As defined by NIST in Special Publication 800-207 Zero Trust Architecture:

Zero trust (ZT) is the term for an evolving set of cybersecurity paradigms that move defenses from static, network-based perimeters to focus on users, assets, and resources. A zero trust architecture (ZTA) uses zero trust principles to plan industrial and enterprise infrastructure and workflows. Zero trust assumes there is no implicit trust granted to assets or user accounts based solely on their physical or network location (i.e., local area networks versus the internet) or based on asset ownership (enterprise or personally owned). Authentication and authorization (both subject and device) are discrete functions performed before a session to an enterprise resource is established. Zero trust is a response to enterprise network trends that include remote users, bring your own device (BYOD), and cloud-based assets that are not located within an enterprise-owned network boundary. Zero trust focuses on protecting resources (assets, services, workflows, network accounts, etc.), not network segments, as the network location is no longer seen as the prime component to the security posture of the resource. This document contains an abstract definition of zero trust architecture (ZTA) and gives general deployment models and use cases where zero trust could improve an enterprise’s overall information technology security posture.

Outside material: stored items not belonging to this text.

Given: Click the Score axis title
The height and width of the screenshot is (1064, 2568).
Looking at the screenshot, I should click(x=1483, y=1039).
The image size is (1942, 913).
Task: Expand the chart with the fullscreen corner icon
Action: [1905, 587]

NIST 800-207 Policy Engine
Figure 1: NIST 800-207 Policy Engine

The core concepts have been around for a while as seen below in the time frame:

The History of Zero Trust
Figure 2: The History of Zero Trust

The main question you should ask, is why a concept that has been around since 2004 isn't ubiquitously deployed to masses? 

Short answer.. complexity. At its basic level, zero trust can be summarized as ubiquitous least privilege access control. Creating and maintaining least privilege is complex and operationally intensive without the right approach. 

To overcome these challenges organizations should ensure their Zero Trust journey, architecture, and framework includes automation and orchestration from the start.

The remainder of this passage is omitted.